**Yazılı görev**
Divân şiirinde Nâbî, Nedim ve mahallîleşmeyi ele alan metni, son cümlesinin ardından sürdürün.

**Kaynaktan alıntı**
----

Kaplan’ın da ifade ettiği gibi Nâbî, “Divân şiiri geleneğine olan vukufu, derin bilgi ve görgüsü; bu edebiyatın bütün imkânlarından yararlanması; çağına göre dilinin oldukça açık ve anlaşılır olması; deyimlere; sosyal hiciv ve eleştiriye yer vermesi; dile hâkimiyeti; şiirlerinde hikmete, düşünceye verdiği önem…” (Kaplan, 2015: 57). açısından geleneğin dışına çıkmayı başaran ve dildeki ağır kalıp ve sanat anlayışına tamamen olmasa da yer vermemesi farklı bir şâir olduğunun göstergesidir. Geleneğe tamamen farklı bir şekilde manzumeleri ile cevap veren en önemli şâirlerden bir tanesi de Nedim’dir. Nedim, Divânı’nda yazdığı gazel, kaside ve özellikle şarkıları ile geleneğin karşısında durmuştur. Nedim’in, mahallîleşmenin en önemli temsilcisi olmasındaki sebep; halkın anlayabileceği günlük hayata dair gelenek ve görenekleri, yerel bir söyleyişle ifade etmesidir. “Nedim’in gelenek karşısında, mahallîleşme ile ilgili düşüncelerine bakacak olursak: Nedim’den önce ve Nedim’den sonra da divân şâirleri şiirlerinde yer yer mahallî ögelere yer vermişlerdir. Fakat Nedim, diğer şâirlerden farklı olarak şiirlerinde mahallî ögelerin hepsini en güzel ve en başarılı biçimde kullanmayı başarabilmiş, bu nedenle de divân şiirinde mahallîleşme denilince ilk akla gelen isimlerden biri olmuştur. Günlük konuşma dilini, İstanbul Türkçesini başarıyla kullanarak yaşadığı dönemin eğlencelerini, güzelliklerini insanlarını gerçekçi bir biçimde şiirleriyle anlatan Nedim, divân şiirinin mahallîleşmesinde çok önemli rol oynamıştır. Hem yaşadığı dönemdeki hem de kendinden sonraki şâirleri etkilemiştir” (Batislam, 1993: 34).

----

**Malzeme**
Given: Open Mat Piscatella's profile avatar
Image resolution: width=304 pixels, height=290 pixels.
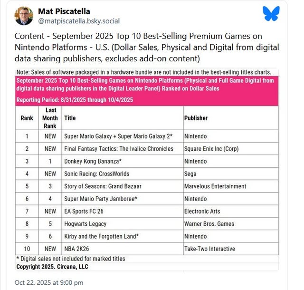Looking at the screenshot, I should click(24, 16).
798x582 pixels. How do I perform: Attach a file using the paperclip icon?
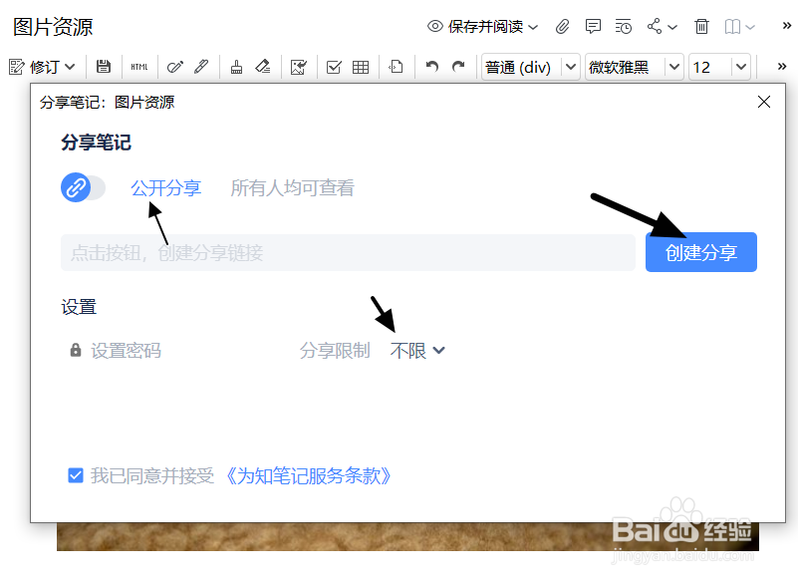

----

**Göreve yanıt**
Neş’et, hem Nâbî hem de Nedim ekolünü takip etmiş ve bu tarz şiirler yazmıştır. Genç, Hoca Neş’et’in şiirdeki üslubu ile ilgili olarak: “Gazellerinde yer alan iki beytinden de anlaşıldığına göre; şâir, Nâbî Mektebi’nin dilde sadeliği benimseyen görüşüne bağlıdır. Bilindiği gibi Nâbî, anlamı açık olamayan, anlaşılması güç olan ifadeden hoşlanmamıştır. Okuyucunun anlayabilmek için sözlük karıştırmak zorunda kaldığı şiir ona göre makbul bir şiir değildir. Neş’et’de buna uygun biçimde sözde süsün olmamasını “vega sahibi” yiğit insanların mücevherli kılıcı ele alamayacağını, hüner lafının da âdet olduğunu erbâb-ı kemâlin, sözünden bilineceğini belirtmiştir:”

(18)

Neş’et-i sūħan sādedir ārāyişi yoķdur Almaz ele merdān-ı vegā tįġ-ı mücevher ...

Süħanından bilinür himmet-i erbāb-ı kemāl Neş’et’e añla begüm lāf-ı hüner ‘ādetdir

“Nâbî’ nin dilde sâdeliği savunmasına rağmen bunu uygulayamamış olmasının ardından, XVIII. yüzyılın başında Nedim'le başlayan Mahallîleşme Cereyânı ile bu akım, büyük bir güç kazanmıştı. Neş’et'in Nedim Mektebi'ne bağlı olmamakla beraber, bu mektebin gerçekleştirdiği dilde mahallîleşme ile birlikte gerçekleştirmiş olduğu günlük hayatın sıcaklığı ve canlılığının şiirde yansıtılmasına uzak kalmadığını ve bu akımdan istifâde ettiğini düşünüyoruz. Hatta Neş’et'in bu hususta Şeyh Gâlib'i de etkilediğini, onun da Nedim gibi Hece Vezni ile yazdığı bir manzûmesi olduğunu ve ayrıca deyimler ve atasözlerini az da olsa Divân ve Hüsn ü Aşk'ında kullandığını belirtmek gerekir. Böylece Neş’et, dilde sadeleşme görüşünü iki mektepten etkilenerek benimsemiştir” (Genç, 2005: 137).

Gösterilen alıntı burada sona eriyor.